[[ The data open ]]
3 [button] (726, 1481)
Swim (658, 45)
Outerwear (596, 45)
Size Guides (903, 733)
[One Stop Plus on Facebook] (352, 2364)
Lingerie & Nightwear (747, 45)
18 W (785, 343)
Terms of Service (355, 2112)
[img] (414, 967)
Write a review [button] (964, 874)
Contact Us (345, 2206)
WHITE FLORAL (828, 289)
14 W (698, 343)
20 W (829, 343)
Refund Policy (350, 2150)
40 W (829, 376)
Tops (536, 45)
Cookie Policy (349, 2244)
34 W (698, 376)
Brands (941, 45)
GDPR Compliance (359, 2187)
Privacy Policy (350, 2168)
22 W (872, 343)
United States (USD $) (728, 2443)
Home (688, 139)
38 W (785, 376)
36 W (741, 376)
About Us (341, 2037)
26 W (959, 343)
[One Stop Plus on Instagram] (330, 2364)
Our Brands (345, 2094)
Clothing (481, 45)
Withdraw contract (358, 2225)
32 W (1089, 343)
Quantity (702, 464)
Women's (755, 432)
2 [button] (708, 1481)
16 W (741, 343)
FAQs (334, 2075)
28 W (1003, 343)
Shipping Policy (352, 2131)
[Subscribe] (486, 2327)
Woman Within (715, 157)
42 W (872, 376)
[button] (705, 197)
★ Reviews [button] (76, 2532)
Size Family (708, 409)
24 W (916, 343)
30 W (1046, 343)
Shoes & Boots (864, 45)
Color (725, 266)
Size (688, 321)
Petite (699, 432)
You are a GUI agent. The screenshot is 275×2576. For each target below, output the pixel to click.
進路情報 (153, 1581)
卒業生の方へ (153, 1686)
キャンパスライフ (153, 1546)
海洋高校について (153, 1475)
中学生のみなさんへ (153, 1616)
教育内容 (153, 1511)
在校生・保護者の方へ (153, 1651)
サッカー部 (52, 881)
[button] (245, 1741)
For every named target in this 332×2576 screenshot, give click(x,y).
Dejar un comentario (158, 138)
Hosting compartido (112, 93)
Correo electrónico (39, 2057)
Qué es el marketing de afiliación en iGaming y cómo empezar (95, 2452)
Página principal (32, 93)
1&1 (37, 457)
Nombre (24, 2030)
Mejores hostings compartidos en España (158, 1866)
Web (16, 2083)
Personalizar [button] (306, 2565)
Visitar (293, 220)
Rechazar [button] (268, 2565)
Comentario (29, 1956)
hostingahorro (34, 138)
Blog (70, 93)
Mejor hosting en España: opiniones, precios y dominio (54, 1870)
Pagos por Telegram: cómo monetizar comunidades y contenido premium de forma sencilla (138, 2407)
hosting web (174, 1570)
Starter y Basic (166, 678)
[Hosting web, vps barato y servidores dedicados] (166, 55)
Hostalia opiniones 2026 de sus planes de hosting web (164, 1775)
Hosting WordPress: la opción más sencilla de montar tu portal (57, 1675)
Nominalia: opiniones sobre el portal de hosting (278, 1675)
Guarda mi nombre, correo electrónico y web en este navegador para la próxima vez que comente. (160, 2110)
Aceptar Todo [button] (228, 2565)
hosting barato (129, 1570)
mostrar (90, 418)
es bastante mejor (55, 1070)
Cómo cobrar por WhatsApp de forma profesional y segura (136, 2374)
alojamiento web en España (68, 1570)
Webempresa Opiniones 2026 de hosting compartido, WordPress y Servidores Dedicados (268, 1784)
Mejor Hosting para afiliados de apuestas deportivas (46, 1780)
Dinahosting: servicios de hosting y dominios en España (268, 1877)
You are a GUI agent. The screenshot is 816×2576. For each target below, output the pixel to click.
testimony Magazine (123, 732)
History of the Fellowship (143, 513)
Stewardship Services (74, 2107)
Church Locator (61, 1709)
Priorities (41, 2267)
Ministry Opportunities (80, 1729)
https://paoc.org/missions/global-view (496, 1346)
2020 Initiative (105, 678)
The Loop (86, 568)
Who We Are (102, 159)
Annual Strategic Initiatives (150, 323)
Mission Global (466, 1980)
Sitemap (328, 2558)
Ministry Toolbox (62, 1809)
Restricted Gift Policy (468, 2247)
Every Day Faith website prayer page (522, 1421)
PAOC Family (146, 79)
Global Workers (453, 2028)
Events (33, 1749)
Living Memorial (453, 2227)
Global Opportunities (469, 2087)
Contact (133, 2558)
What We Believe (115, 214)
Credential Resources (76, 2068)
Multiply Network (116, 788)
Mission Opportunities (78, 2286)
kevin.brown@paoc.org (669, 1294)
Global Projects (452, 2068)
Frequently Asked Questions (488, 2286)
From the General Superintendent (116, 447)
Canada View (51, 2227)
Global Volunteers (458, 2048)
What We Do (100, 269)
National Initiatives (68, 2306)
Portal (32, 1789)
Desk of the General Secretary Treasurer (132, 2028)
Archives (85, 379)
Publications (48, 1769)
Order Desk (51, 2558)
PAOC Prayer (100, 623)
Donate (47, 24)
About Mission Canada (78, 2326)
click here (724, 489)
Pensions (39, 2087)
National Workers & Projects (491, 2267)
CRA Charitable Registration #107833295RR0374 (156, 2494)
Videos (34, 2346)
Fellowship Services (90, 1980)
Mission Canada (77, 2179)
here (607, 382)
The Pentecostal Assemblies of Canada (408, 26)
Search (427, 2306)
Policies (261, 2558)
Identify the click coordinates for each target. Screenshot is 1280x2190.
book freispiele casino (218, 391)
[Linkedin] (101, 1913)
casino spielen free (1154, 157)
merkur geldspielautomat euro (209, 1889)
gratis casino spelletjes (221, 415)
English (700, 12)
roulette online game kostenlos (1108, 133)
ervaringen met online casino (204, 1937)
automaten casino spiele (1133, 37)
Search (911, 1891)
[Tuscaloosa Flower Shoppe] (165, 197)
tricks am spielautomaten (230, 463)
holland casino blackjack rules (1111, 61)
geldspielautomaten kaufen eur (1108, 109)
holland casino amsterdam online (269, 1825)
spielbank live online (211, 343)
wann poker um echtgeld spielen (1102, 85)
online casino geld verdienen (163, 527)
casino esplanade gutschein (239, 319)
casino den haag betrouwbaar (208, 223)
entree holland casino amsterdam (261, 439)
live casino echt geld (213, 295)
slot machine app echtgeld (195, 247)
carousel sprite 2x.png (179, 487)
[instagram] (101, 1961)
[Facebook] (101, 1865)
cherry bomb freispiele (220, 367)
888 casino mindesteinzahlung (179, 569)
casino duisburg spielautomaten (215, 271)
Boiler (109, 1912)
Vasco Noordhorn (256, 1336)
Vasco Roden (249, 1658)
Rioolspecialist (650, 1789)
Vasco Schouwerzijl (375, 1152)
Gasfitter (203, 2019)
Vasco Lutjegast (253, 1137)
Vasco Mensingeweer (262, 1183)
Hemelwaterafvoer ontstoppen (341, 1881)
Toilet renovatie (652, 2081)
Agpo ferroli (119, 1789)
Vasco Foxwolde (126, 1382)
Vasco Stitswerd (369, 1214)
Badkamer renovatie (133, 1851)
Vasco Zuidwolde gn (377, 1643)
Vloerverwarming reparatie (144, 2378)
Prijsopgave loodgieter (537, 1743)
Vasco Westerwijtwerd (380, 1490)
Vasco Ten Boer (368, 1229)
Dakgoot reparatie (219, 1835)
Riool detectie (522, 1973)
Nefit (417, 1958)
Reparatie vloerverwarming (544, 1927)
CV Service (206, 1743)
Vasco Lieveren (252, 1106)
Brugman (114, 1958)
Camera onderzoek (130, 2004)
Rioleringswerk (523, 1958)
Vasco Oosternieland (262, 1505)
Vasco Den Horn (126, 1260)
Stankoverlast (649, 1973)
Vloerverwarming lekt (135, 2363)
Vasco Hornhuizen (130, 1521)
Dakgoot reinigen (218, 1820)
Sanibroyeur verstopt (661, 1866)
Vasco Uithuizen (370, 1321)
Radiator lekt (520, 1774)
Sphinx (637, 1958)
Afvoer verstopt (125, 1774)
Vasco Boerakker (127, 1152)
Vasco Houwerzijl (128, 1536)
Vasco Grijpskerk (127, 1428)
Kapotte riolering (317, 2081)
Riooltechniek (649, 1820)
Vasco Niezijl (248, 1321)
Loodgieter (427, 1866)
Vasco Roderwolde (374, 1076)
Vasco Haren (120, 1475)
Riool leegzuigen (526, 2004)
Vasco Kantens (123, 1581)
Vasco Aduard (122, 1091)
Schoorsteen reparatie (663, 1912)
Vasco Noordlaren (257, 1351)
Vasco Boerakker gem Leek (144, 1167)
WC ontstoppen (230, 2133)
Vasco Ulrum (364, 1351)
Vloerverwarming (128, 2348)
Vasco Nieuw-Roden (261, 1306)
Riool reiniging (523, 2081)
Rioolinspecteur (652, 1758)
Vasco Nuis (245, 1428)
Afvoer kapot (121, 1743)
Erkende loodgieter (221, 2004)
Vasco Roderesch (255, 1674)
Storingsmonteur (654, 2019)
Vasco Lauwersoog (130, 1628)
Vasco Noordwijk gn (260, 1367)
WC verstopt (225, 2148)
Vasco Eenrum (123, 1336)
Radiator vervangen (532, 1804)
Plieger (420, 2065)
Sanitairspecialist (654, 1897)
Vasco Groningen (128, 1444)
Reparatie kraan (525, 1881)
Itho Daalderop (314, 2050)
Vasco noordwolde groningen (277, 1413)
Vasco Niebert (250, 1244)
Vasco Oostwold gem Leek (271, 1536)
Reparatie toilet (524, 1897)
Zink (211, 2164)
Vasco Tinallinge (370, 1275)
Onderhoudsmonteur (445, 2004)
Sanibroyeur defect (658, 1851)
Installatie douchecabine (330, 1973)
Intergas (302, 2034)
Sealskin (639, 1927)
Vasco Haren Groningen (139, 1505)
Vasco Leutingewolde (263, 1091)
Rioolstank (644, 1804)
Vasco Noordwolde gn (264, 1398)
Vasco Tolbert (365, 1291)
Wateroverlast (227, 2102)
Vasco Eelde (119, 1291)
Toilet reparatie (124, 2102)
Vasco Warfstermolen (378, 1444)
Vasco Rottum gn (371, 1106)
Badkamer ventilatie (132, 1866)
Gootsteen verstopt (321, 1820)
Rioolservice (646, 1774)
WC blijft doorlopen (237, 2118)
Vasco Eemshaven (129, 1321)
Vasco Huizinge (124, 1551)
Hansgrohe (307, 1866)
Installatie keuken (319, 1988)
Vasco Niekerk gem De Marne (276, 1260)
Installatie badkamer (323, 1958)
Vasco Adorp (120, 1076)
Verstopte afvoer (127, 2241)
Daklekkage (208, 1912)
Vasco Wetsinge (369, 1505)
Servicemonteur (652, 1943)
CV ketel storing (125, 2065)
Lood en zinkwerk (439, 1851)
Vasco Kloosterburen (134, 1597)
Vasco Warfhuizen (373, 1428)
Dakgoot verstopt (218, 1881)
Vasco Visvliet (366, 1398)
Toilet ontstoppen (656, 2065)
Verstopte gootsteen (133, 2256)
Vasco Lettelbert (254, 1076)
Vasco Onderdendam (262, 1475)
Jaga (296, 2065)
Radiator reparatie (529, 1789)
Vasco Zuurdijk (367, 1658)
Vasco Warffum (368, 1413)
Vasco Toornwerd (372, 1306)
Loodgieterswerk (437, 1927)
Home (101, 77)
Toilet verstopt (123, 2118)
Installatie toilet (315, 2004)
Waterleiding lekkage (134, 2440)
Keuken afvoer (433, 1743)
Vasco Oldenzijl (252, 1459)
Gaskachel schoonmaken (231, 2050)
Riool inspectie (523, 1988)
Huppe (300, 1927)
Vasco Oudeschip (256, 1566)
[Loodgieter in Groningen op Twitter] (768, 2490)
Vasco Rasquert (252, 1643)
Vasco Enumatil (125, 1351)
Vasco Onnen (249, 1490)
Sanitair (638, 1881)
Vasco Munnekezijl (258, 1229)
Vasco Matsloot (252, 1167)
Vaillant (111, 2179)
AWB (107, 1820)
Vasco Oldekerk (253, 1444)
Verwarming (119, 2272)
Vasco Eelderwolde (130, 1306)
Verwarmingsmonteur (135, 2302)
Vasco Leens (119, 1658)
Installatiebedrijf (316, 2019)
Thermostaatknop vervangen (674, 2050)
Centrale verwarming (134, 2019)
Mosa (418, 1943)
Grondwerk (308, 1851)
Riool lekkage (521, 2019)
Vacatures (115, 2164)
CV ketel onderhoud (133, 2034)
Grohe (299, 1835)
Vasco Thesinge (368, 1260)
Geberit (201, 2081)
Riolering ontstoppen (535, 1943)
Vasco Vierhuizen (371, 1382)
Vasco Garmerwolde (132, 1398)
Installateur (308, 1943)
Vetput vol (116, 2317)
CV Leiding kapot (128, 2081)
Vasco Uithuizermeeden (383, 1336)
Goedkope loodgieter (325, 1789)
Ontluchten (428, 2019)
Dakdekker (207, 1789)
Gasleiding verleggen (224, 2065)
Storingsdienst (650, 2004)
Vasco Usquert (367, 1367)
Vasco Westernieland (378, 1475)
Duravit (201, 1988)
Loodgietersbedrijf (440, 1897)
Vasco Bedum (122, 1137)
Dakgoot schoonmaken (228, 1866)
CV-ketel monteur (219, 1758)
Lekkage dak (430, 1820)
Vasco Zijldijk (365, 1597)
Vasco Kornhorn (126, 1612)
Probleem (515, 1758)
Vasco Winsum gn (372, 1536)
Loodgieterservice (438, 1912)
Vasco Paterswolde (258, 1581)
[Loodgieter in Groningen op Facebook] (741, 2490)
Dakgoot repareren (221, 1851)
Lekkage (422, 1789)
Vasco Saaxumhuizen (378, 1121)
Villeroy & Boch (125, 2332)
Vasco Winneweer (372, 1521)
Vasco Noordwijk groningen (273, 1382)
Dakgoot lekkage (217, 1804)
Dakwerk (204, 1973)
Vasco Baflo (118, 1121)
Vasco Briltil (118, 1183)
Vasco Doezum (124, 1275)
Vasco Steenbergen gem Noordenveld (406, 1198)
[[ The data closed ]]
Go through the listing above and return each line where the word "Policy" occurs.

Refund Policy (350, 2150)
Cookie Policy (349, 2244)
Privacy Policy (350, 2168)
Shipping Policy (352, 2131)
Restricted Gift Policy (468, 2247)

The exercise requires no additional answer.